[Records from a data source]
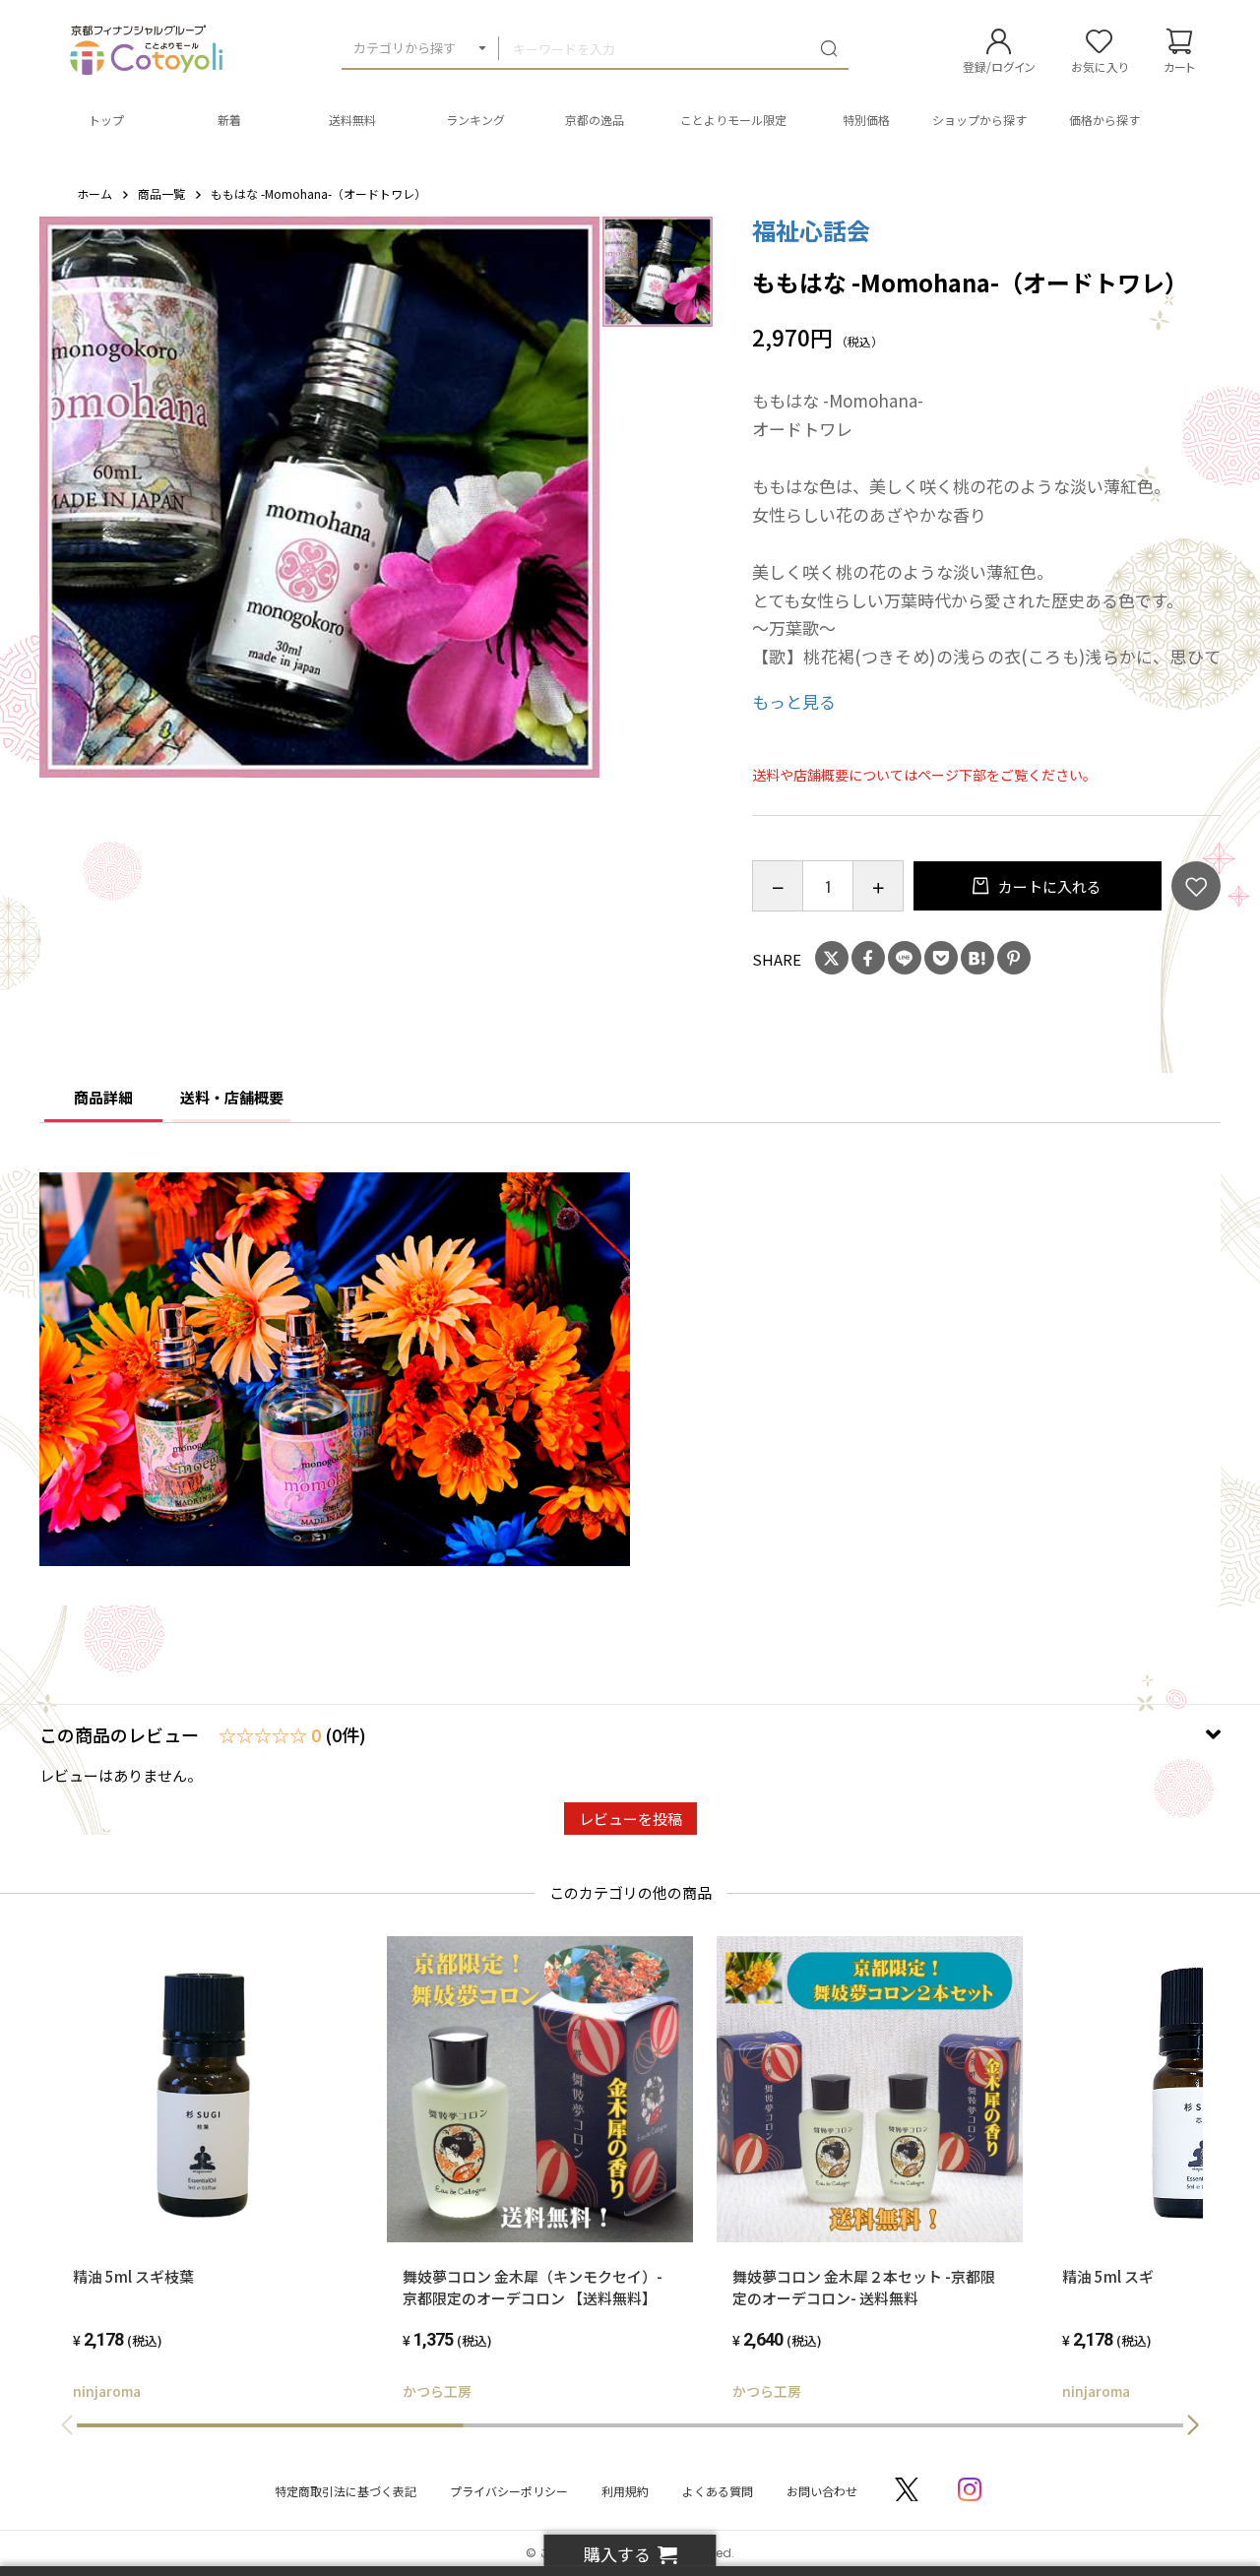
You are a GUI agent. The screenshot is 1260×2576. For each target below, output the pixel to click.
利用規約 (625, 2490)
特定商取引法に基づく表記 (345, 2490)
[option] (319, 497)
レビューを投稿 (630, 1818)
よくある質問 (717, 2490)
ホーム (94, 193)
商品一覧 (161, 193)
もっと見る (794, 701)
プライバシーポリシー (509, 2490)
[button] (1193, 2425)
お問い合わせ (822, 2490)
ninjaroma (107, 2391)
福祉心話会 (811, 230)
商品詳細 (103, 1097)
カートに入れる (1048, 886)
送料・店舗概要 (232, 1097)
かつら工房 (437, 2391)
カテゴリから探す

▸ Assignment
Your answer must consist of the entries, unchanged, with no pictures in it.

▸ Response for this exercise
You are a GUI agent. The screenshot is 1260×2576. For each target below, output the pixel to click.
利用規約 (625, 2490)
特定商取引法に基づく表記 (345, 2490)
[option] (319, 497)
レビューを投稿 (630, 1818)
よくある質問 (717, 2490)
ホーム (94, 193)
商品一覧 (161, 193)
もっと見る (794, 701)
プライバシーポリシー (509, 2490)
[button] (1193, 2425)
お問い合わせ (822, 2490)
ninjaroma (107, 2391)
福祉心話会 (811, 230)
商品詳細 (103, 1097)
カートに入れる (1048, 886)
送料・店舗概要 (232, 1097)
かつら工房 (437, 2391)
カテゴリから探す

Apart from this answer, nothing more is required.